I know. The question here is how the Qubes clients connect to the Xen-GUI-dom (Concerning Windows I am just annoyed about that many indirect promotion for a closed source host system when it comes to security issues). Separating the Wifi/WLAN driver may be a good point though.


P.S.: I would have nothing against a Windows guest (as you have suggested). However there was also some suggestion about using it as host in the Qubes introduction:
> These are known as “Type 2” or “hosted” hypervisors. These programs
> are popular because they’re designed  primarily to be easy to use and
> run under popular OSes like Windows ...

On 30.11.2015 17:48, Patrick Schleizer wrote:
Qubes is based on Xen.
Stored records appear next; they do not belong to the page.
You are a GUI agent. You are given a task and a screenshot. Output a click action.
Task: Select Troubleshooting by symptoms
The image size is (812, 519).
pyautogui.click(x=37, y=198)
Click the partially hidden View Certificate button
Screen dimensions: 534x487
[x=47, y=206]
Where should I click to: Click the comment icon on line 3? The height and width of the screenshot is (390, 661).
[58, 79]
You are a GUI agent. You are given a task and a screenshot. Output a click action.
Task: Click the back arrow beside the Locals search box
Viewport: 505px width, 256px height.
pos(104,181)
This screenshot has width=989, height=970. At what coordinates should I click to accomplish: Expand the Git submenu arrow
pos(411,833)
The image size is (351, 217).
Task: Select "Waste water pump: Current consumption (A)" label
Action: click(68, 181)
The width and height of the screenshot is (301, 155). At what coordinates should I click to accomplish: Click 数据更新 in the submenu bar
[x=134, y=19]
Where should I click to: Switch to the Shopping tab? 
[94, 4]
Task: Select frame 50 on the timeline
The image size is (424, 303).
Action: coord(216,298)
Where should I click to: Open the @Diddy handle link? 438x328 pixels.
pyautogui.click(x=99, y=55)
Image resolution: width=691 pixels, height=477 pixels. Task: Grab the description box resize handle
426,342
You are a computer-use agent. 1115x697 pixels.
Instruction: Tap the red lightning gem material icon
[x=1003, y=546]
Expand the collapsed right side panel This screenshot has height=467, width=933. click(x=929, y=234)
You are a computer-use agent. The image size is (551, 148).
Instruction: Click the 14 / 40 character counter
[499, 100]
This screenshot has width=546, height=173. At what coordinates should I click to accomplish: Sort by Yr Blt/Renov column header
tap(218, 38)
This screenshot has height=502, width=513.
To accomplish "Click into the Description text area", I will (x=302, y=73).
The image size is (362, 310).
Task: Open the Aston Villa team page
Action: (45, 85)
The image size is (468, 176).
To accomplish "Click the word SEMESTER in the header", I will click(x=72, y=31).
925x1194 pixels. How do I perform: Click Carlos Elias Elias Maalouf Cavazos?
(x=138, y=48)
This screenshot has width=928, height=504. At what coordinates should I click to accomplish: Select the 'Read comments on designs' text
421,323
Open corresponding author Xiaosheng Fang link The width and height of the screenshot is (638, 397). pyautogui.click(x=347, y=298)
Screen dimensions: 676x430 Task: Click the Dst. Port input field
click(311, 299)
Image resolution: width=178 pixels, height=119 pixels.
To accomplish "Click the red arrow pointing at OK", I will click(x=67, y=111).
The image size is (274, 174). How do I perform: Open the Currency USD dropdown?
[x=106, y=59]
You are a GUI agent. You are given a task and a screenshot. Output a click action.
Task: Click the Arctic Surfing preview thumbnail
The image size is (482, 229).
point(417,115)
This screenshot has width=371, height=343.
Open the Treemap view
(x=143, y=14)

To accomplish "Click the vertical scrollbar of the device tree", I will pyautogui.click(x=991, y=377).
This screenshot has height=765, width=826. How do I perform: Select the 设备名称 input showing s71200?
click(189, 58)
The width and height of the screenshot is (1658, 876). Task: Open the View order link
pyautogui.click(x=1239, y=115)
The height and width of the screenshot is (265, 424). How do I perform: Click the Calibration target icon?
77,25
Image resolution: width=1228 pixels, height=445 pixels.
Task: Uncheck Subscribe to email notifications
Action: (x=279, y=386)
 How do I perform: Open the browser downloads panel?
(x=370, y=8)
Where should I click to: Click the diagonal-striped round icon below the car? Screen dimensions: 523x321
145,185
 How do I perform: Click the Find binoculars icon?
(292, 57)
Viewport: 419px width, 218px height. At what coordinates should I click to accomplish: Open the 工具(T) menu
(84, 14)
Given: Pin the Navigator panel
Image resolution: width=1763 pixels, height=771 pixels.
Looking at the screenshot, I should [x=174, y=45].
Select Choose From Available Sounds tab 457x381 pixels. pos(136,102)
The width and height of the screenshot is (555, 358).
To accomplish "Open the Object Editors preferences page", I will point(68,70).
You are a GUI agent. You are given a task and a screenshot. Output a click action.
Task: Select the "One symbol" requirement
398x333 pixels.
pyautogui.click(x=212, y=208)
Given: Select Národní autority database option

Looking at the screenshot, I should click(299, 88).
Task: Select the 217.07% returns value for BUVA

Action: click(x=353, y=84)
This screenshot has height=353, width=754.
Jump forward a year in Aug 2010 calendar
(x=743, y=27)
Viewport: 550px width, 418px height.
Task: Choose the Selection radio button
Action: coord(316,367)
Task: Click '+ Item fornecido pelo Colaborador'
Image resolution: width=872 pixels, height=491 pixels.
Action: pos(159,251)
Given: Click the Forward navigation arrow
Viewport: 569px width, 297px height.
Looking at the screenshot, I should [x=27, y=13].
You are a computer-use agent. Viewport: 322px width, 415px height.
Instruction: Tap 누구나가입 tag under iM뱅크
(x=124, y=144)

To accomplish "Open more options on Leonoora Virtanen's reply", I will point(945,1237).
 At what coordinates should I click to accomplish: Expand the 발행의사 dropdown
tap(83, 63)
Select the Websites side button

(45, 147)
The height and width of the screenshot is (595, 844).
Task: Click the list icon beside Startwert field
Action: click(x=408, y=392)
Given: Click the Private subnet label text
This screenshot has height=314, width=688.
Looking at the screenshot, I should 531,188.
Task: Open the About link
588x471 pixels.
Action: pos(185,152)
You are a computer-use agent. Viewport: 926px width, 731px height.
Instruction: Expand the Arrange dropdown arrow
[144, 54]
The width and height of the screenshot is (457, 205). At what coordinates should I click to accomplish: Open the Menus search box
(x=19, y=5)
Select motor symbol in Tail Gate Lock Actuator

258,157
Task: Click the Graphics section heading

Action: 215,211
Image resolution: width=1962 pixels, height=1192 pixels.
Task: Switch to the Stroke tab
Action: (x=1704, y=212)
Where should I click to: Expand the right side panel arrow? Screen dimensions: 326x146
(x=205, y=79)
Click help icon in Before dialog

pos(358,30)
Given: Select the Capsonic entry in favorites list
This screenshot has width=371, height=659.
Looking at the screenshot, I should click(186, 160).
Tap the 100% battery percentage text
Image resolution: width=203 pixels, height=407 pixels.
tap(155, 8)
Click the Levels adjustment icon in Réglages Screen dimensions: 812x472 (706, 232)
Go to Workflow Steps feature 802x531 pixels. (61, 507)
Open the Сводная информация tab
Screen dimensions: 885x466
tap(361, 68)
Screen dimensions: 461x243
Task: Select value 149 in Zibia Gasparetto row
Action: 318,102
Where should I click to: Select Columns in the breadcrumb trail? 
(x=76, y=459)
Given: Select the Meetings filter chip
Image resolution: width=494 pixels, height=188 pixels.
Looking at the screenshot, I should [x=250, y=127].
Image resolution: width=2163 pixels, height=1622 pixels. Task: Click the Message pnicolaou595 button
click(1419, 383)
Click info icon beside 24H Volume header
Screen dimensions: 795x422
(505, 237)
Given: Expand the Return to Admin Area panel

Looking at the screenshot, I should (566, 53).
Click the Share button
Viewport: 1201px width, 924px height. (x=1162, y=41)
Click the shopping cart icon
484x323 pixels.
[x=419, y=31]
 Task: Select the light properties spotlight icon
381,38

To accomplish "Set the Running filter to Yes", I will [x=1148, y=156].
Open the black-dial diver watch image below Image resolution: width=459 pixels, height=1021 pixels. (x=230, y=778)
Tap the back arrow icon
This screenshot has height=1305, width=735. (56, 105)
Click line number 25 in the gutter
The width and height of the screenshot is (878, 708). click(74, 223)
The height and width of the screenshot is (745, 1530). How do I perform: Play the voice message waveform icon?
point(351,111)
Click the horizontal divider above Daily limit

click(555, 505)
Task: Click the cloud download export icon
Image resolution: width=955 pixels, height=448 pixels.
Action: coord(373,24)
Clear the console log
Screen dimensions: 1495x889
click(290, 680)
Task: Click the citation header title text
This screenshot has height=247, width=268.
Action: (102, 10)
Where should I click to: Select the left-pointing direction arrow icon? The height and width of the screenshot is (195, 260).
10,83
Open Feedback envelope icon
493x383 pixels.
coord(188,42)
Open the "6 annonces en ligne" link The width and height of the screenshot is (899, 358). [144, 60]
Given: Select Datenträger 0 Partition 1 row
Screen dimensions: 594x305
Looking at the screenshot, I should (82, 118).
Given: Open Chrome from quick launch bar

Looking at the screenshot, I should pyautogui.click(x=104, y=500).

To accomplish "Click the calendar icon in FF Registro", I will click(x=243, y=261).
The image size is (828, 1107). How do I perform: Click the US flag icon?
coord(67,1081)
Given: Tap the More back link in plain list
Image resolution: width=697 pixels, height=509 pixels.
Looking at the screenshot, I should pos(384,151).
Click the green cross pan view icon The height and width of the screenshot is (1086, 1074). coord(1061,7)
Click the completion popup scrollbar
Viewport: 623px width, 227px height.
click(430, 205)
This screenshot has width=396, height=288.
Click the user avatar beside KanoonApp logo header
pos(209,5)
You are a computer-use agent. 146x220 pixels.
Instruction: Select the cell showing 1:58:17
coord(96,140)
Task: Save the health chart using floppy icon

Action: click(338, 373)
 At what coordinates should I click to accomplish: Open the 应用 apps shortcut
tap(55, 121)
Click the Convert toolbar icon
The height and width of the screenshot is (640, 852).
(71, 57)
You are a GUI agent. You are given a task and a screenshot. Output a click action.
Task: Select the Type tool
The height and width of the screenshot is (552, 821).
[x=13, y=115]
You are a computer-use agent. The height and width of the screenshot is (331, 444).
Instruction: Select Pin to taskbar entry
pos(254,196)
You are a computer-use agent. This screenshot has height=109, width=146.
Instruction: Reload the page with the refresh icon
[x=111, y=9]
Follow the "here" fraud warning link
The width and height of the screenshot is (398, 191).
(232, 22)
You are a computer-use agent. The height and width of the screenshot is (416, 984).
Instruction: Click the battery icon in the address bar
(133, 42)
There are templates for Fedora, Debian and others.

Windows can be a guest VM. Windows as a host is only a theoretical
consideration for a theoretical port. [Hypervisor Abstraction Layer (HAL)]

What convinced me of Qubes is, that for Linux a single explorable wifi
driver is enough to already own everything, while with Qubes this code
runs in a dedicated NetVM.

For implementation details, see this pdf.

It has a chapter "Secure GUI".

Elmar Stellnberger:
No actually it is not Qubes what I am using.
I am using full blown qemu virtualization including a virtual wrapper
device for the graphics. It is for sure that even here the weakest point
is the emulation of the graphics card. I have even heard about HTML5
code directly bugging your hardware via graphics acceleration (though
this is rather theoretical because it would likely need to be customized
to a certain graphics card). Nonetheless the weakness of Qubes is even
more the GUI dom where all other doms connect to and which has direct
access to the graphics hardware. Unfortunately I could not find any
details on how it is implemented in deed.
Additionally I found it somewhat irritating that the basic description
of the Qubes project talks so much about using Windows as a host. I
would never trust software which is entirely closed source. Please do
also note the following statement found in the intro when considering to
use Qubes:
"Sure, a single kernel exploit destroys this all"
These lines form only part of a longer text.